[Start of Attachment]

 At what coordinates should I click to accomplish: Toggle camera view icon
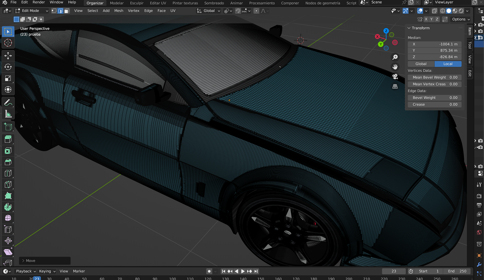(395, 76)
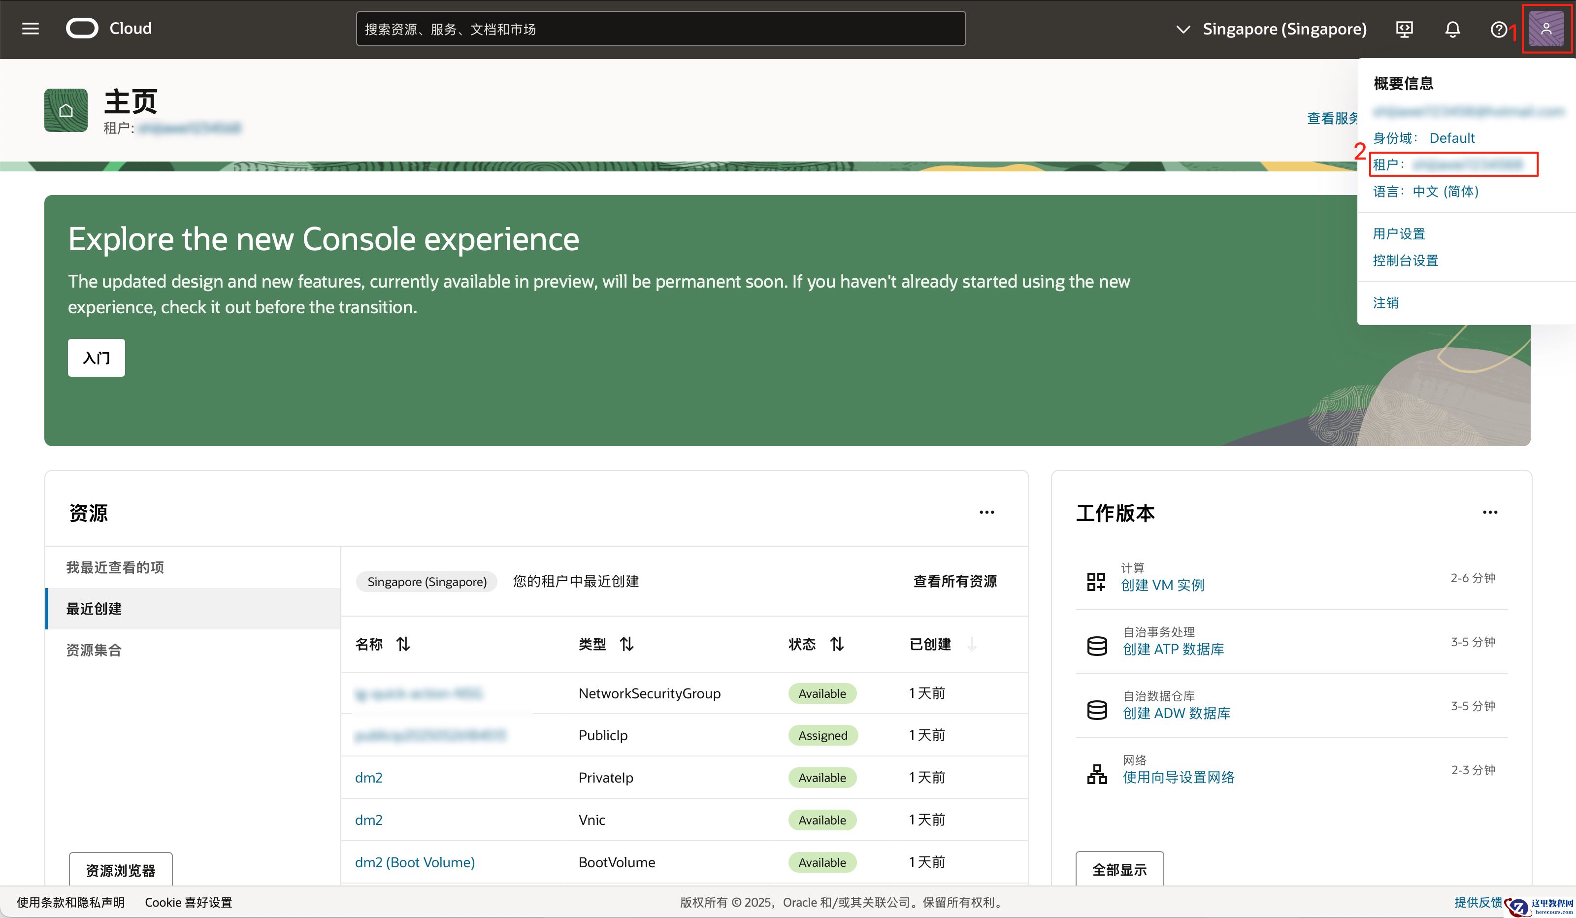Viewport: 1576px width, 918px height.
Task: Open the notifications bell
Action: pos(1452,29)
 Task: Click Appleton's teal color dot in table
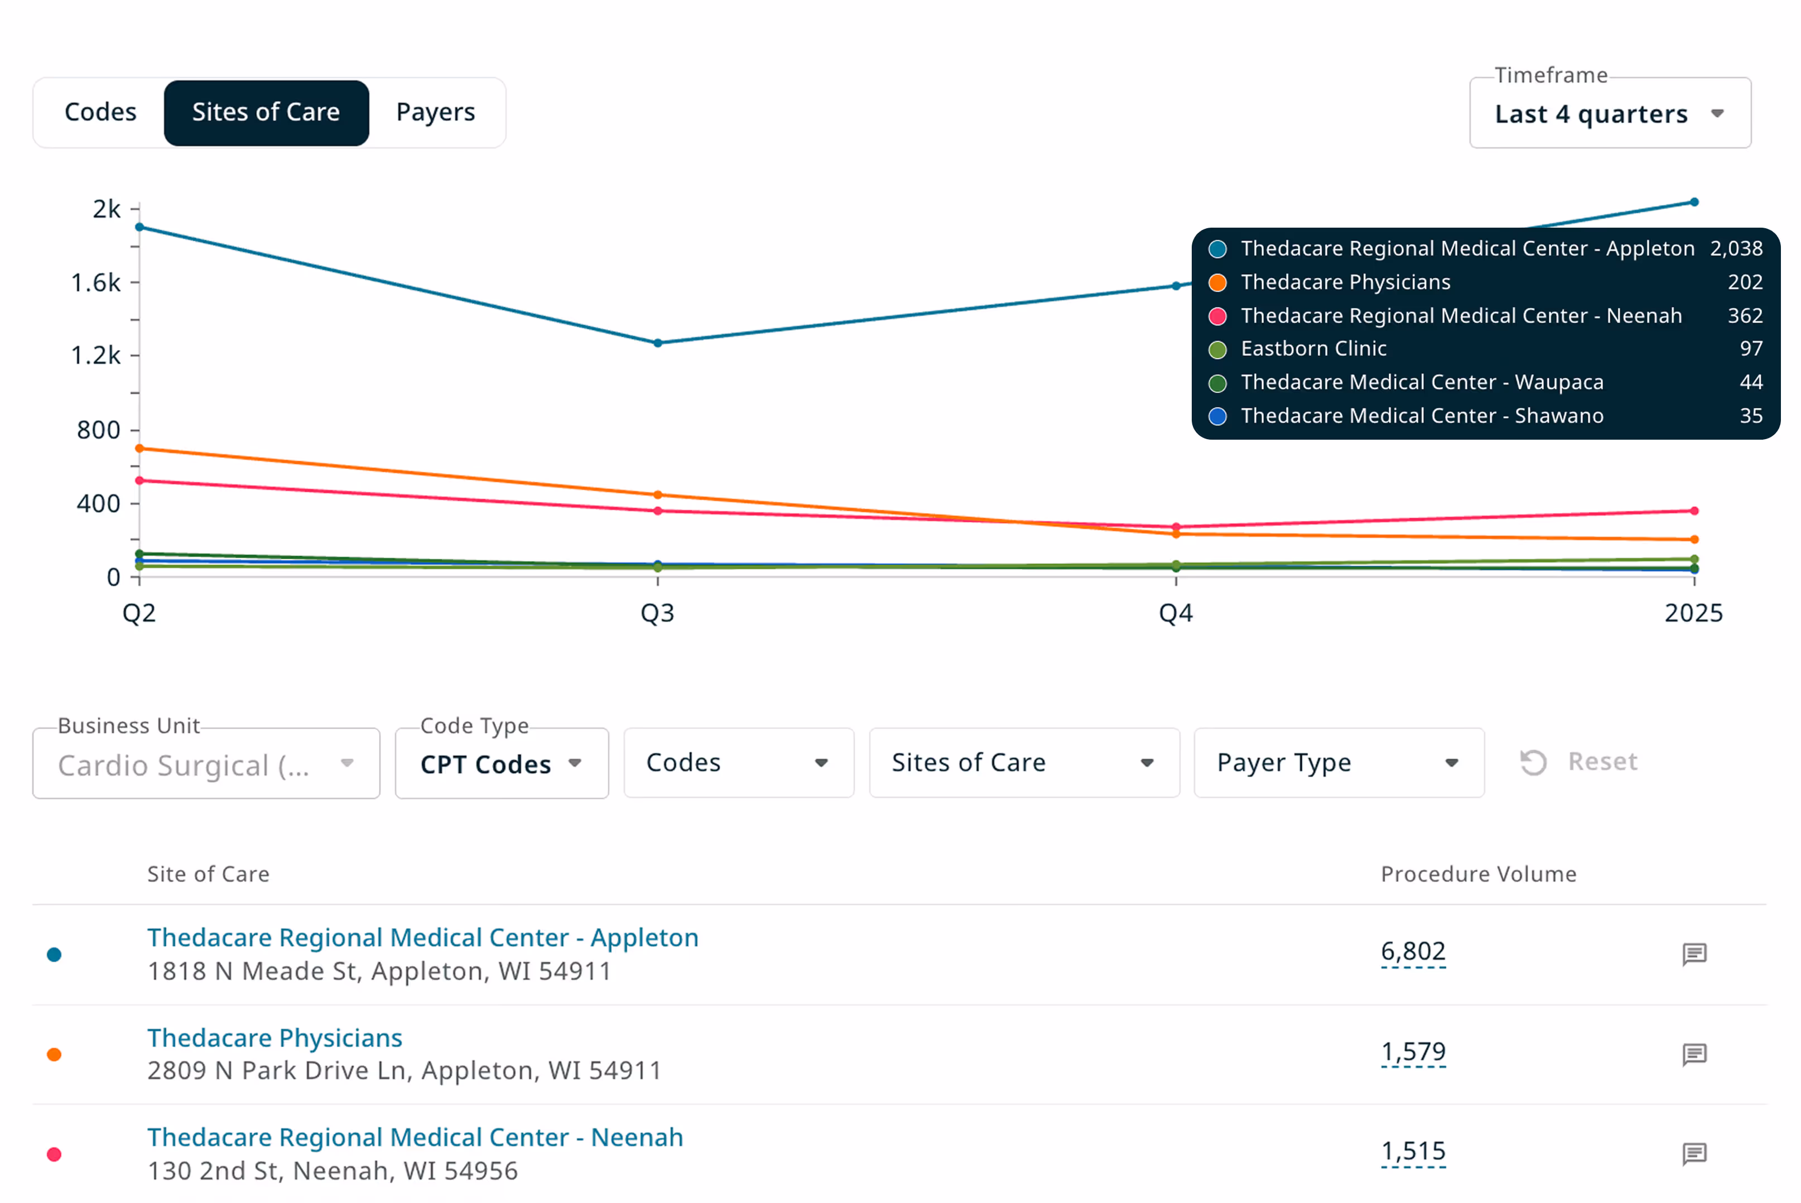pos(54,954)
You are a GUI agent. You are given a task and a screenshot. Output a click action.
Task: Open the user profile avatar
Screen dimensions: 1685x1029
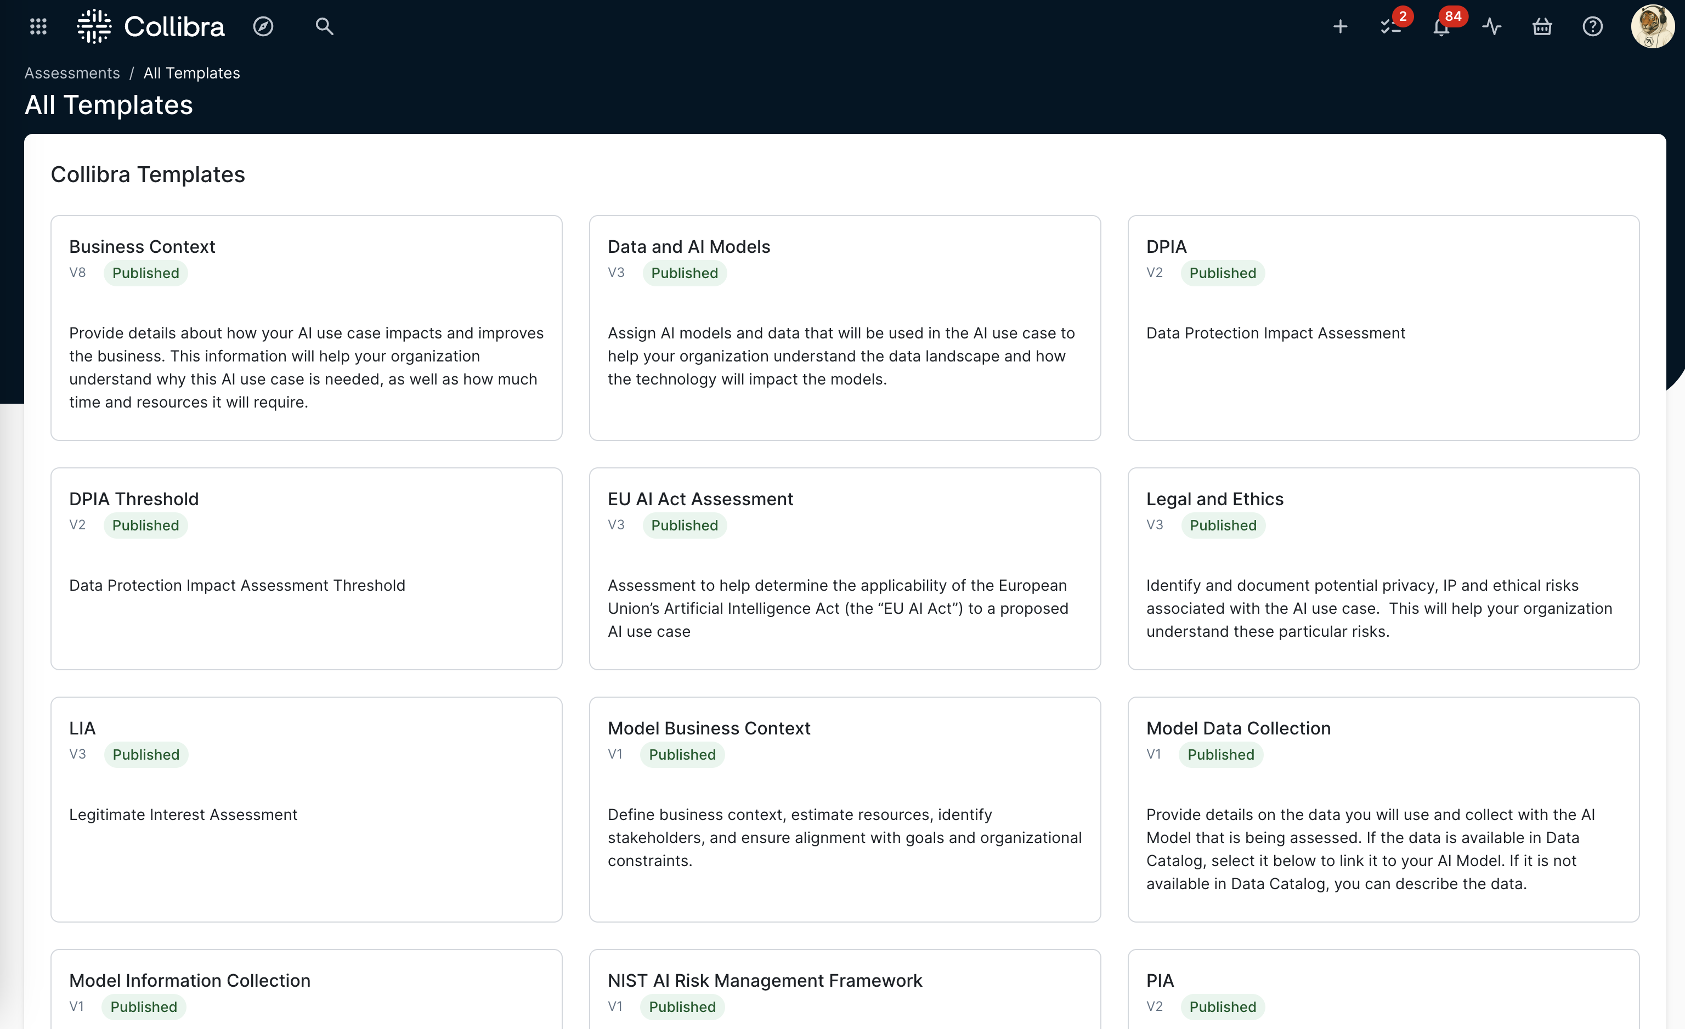pyautogui.click(x=1652, y=27)
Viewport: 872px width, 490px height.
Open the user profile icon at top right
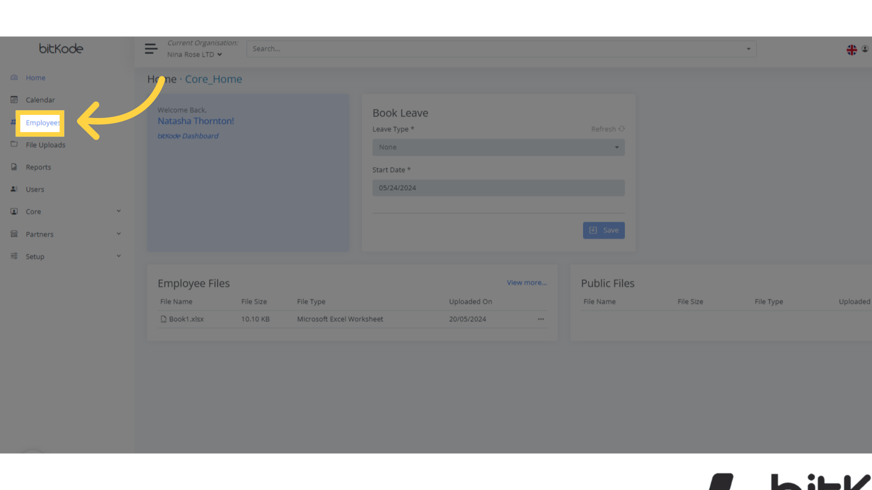(x=865, y=49)
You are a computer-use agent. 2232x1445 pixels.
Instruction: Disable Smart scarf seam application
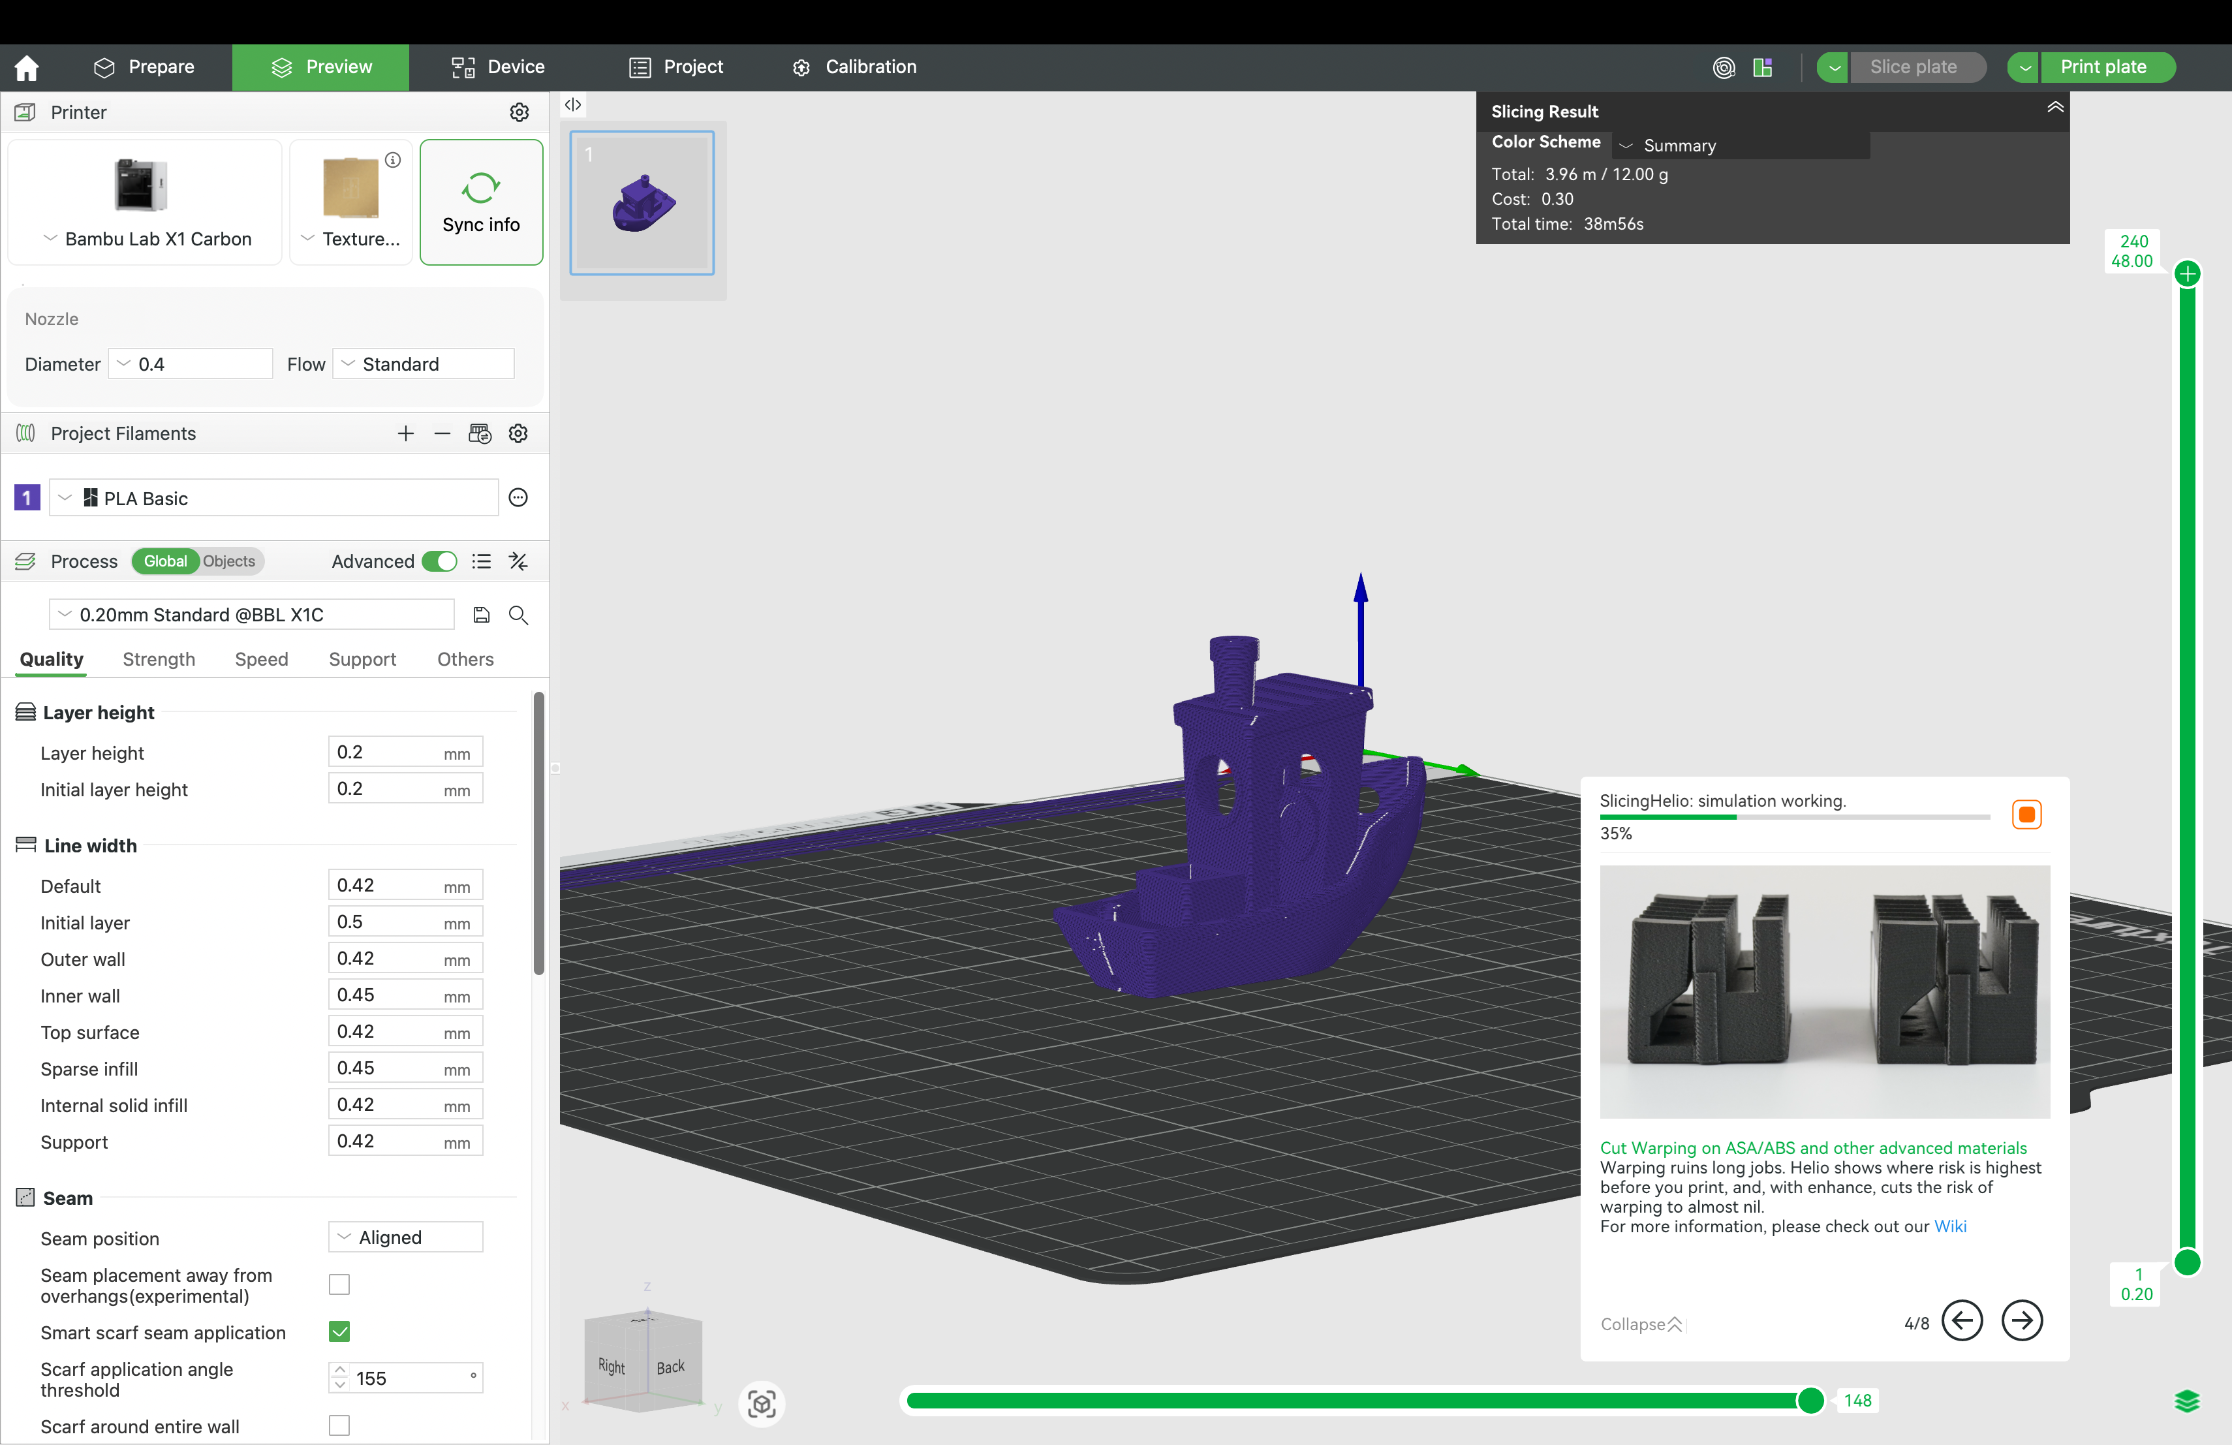click(x=339, y=1332)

[End of Attachment]

**WORK REQUEST**
An exact reproduction of the lines from the line containing "Viewport: 872px width, 490px height." through the end of the listing above is needed; pictures stay out.

**RESULT FOR THIS TASK**
Viewport: 872px width, 490px height.
Open the user profile icon at top right
(x=865, y=49)
You are a computer-use agent. 2232x1445 pixels.
Instruction: Disable Smart scarf seam application
click(x=339, y=1332)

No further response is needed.